(Questions to answer)
1. List every bill number that appears in the legislative update.
2. Summarize the legislative update in two sentences.

───── Selected extract

Dr. Richard Pan, the author of SB 277 which passed in 2015 and eliminated the personal belief exemption for school-age vaccinations, spoke very passionately in defense of measures utilized by local health departments to protect the public’s health.  SB 1325 failed passage with eight ‘No’ votes and one member not voting. Senator Moorlach did not request the bill be considered again, so it appears SB 1325 is dead. Thank you to CHEAC Members who reached out to their Senators in opposition to this bill.

Health Coverage/Health Care Reform

AB 2275 (Arambula) as amended on April 19, 2018 – Support

AB 2275, by Assembly Member Joaquin Arambula, was heard in the Assembly Health Committee on Tuesday. The measure would require Medi-Cal managed care plans to meet minimum performance levels that improve quality and reduce health disparities beginning January 1, 2021. The Assembly Health Committee passed the measure, which now moves to the Assembly Appropriations Committee.

──────────
───── Dataset section

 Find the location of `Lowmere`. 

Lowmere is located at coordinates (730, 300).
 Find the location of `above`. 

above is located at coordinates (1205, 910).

──────────

(Task solutions)
1. SB 277, SB 1325, AB 2275

2. SB 1325 failed passage with eight "No" votes and one member not voting, and because Senator Moorlach did not request that it be considered again, the bill appears to be dead. AB 2275, which would require Medi-Cal managed care plans to meet minimum performance levels that improve quality and reduce health disparities beginning January 1, 2021, passed the Assembly Health Committee and now moves to the Assembly Appropriations Committee.